** Opening MATERIAL FOR THIS EXERCISE block **

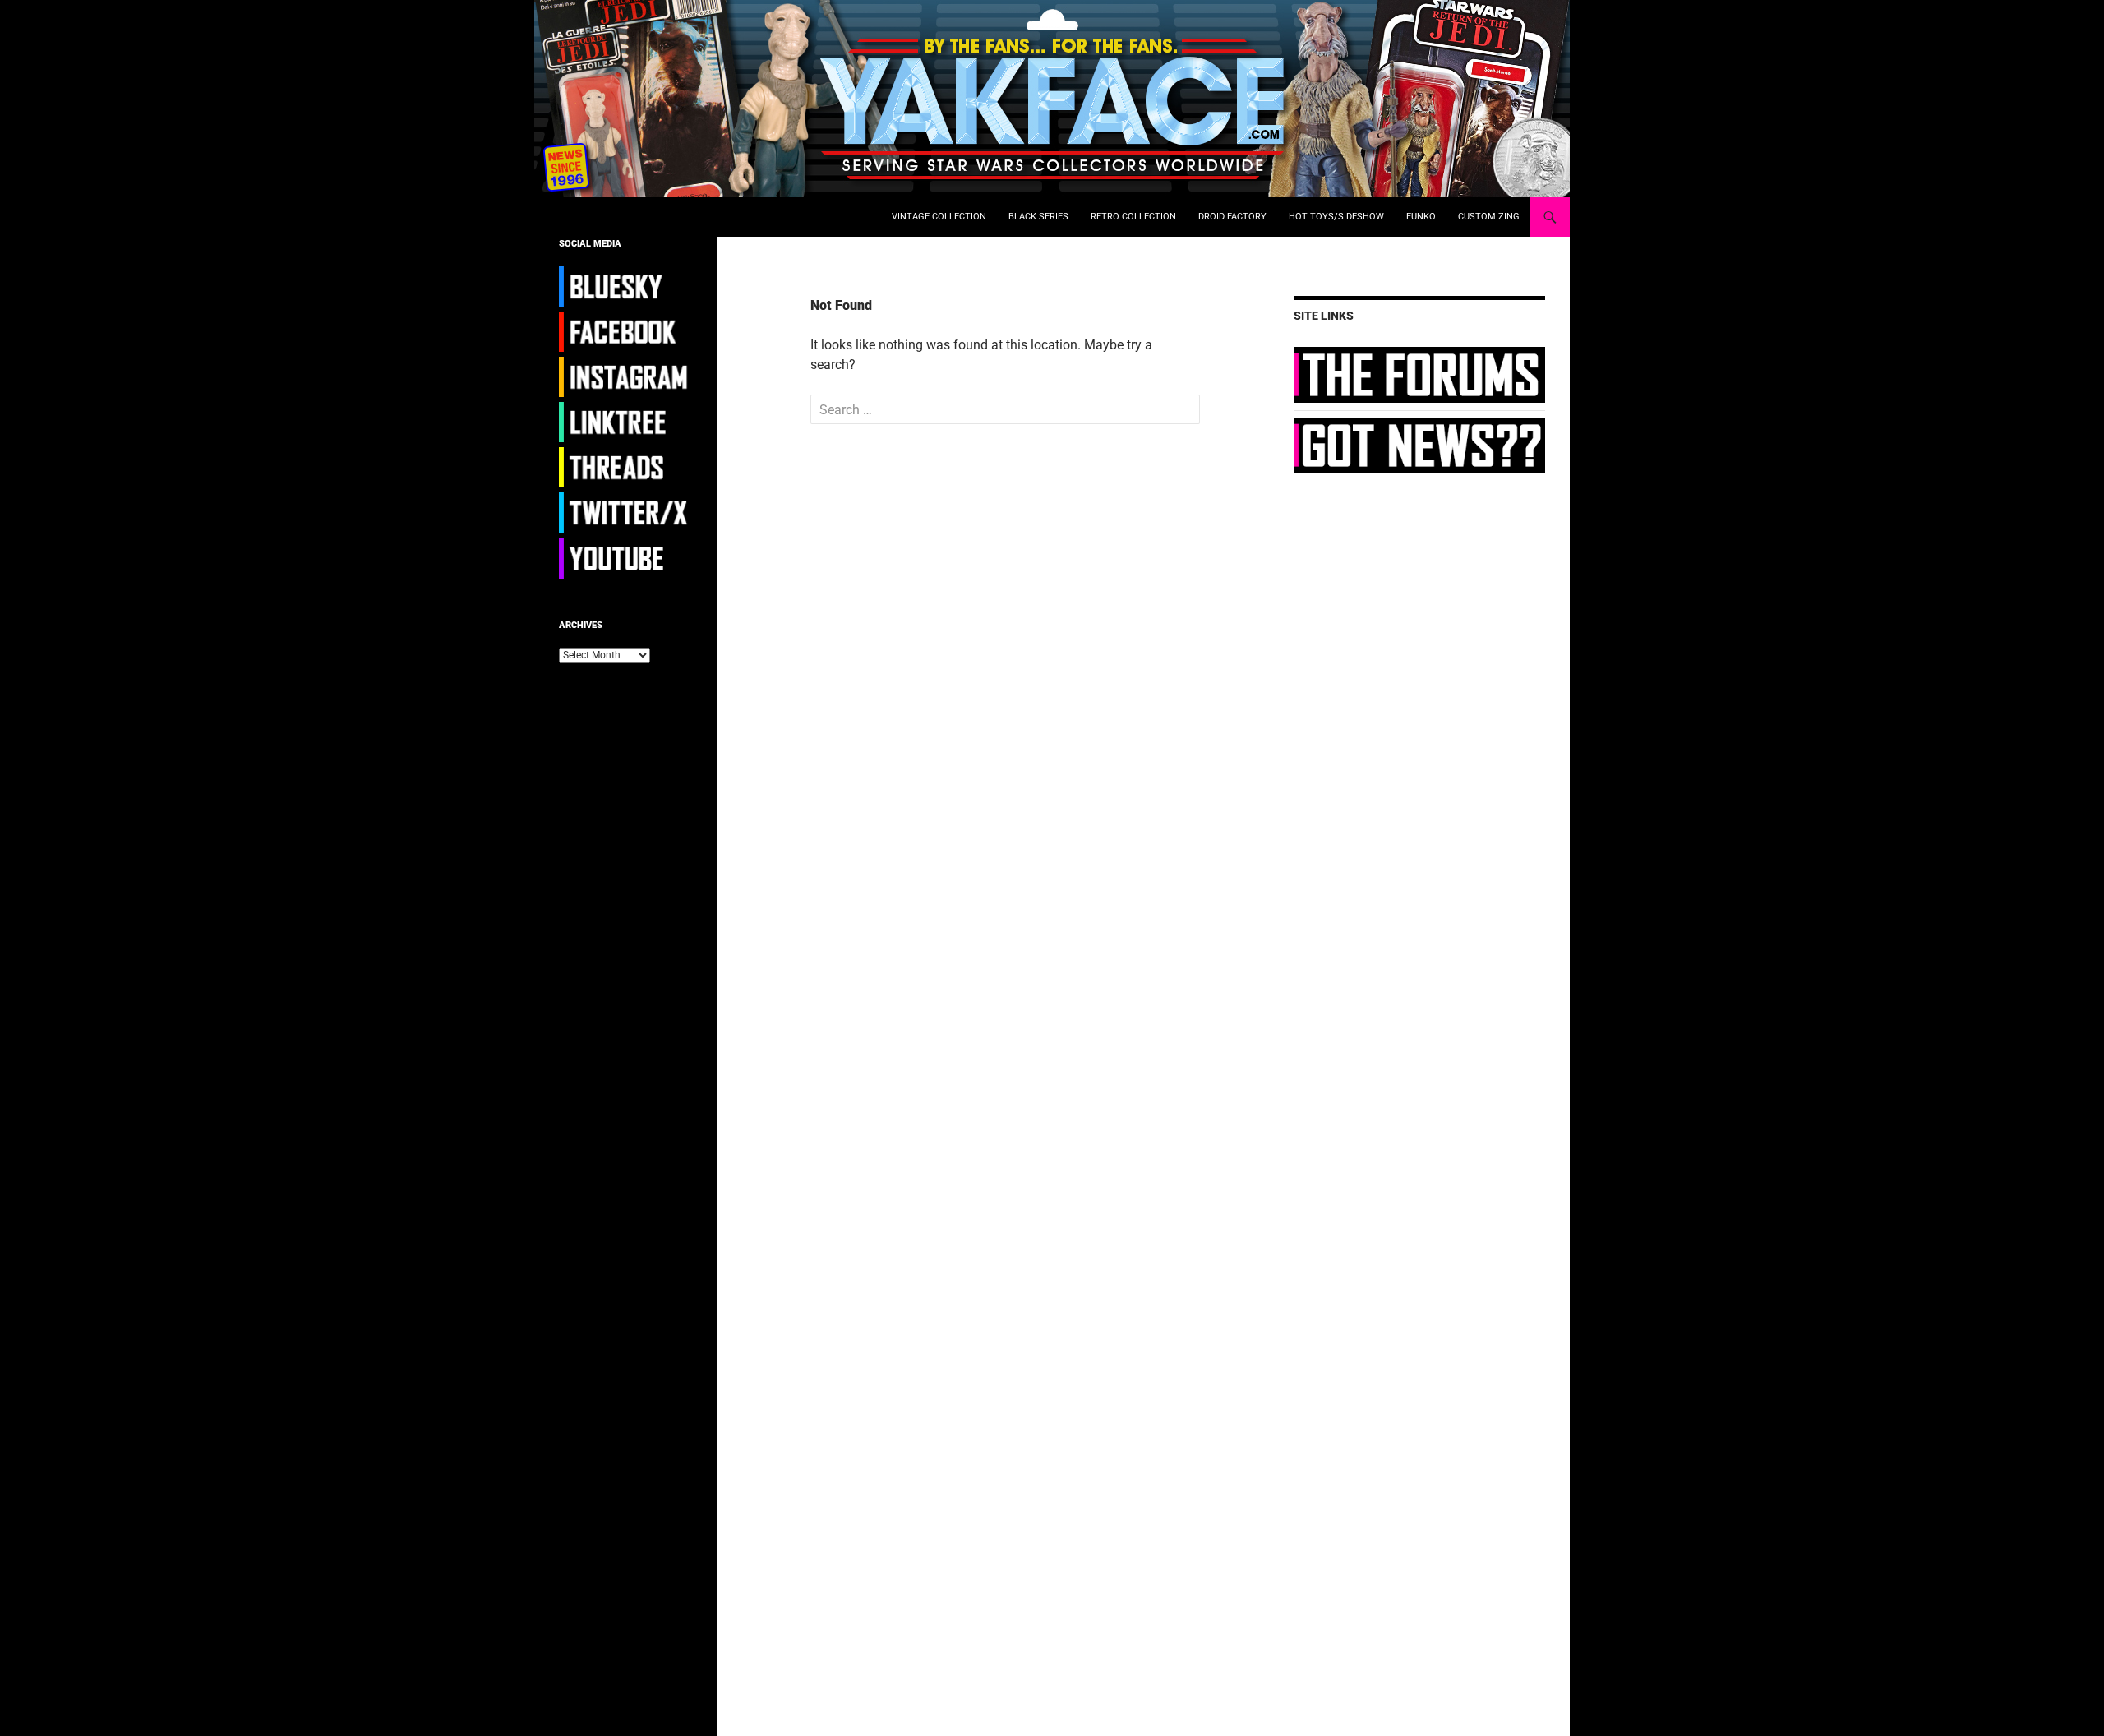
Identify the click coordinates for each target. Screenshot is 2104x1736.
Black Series (1038, 216)
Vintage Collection (939, 216)
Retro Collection (1133, 216)
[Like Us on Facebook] (625, 331)
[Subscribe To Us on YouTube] (625, 557)
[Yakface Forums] (1419, 374)
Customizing (1489, 216)
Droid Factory (1232, 216)
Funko (1421, 216)
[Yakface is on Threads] (625, 467)
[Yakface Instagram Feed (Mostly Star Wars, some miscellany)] (625, 376)
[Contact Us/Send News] (1419, 444)
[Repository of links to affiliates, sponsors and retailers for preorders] (625, 421)
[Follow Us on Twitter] (625, 512)
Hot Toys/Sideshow (1336, 216)
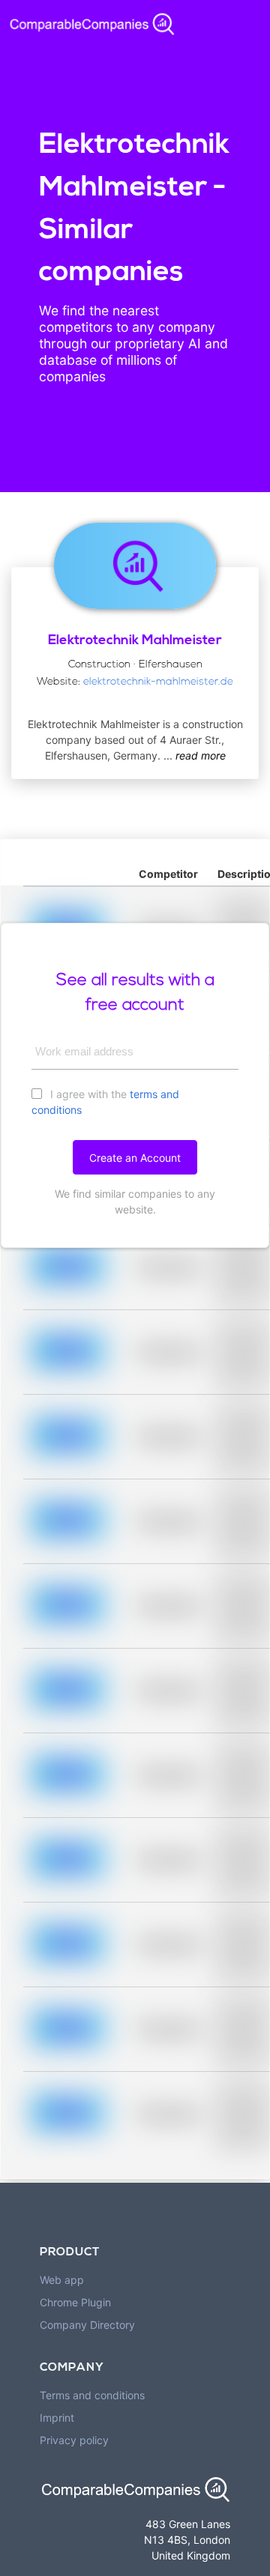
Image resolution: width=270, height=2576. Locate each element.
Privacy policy (74, 2440)
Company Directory (87, 2324)
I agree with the (105, 1102)
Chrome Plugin (75, 2302)
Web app (62, 2279)
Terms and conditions (92, 2395)
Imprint (57, 2417)
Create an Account (135, 1157)
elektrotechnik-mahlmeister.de (158, 682)
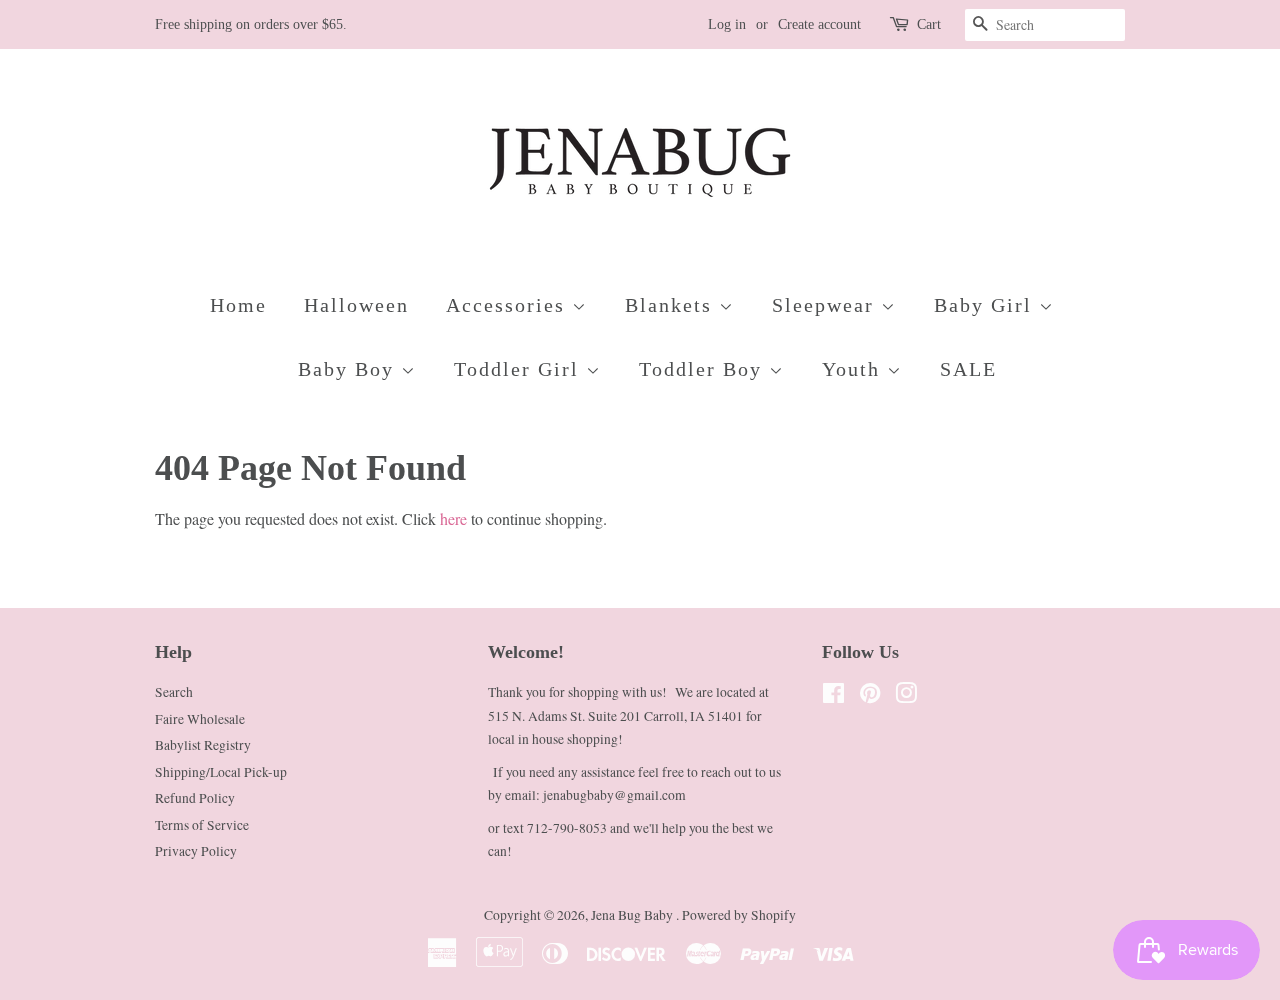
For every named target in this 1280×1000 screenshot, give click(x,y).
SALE (968, 369)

** Closing MATERIAL FOR THIS EXERCISE block **

#### ABOUT THIS TASK
The complete set of records should be written out again, pictures excluded.

#### ANSWER FOR THE TASK
Identify the click coordinates for each target. Screenshot is 2104x1736.
Black Series (1038, 216)
Vintage Collection (939, 216)
Retro Collection (1133, 216)
[Like Us on Facebook] (625, 331)
[Subscribe To Us on YouTube] (625, 557)
[Yakface Forums] (1419, 374)
Customizing (1489, 216)
Droid Factory (1232, 216)
Funko (1421, 216)
[Yakface is on Threads] (625, 467)
[Yakface Instagram Feed (Mostly Star Wars, some miscellany)] (625, 376)
[Contact Us/Send News] (1419, 444)
[Repository of links to affiliates, sponsors and retailers for preorders] (625, 421)
[Follow Us on Twitter] (625, 512)
Hot Toys/Sideshow (1336, 216)
Image resolution: width=270, height=2576. Locate each element.
Privacy policy (74, 2440)
Company Directory (87, 2324)
I agree with the (105, 1102)
Chrome Plugin (75, 2302)
Web app (62, 2279)
Terms and conditions (92, 2395)
Imprint (57, 2417)
Create an Account (135, 1157)
elektrotechnik-mahlmeister.de (158, 682)
For every named target in this 1280×1000 screenshot, give click(x,y).
SALE (968, 369)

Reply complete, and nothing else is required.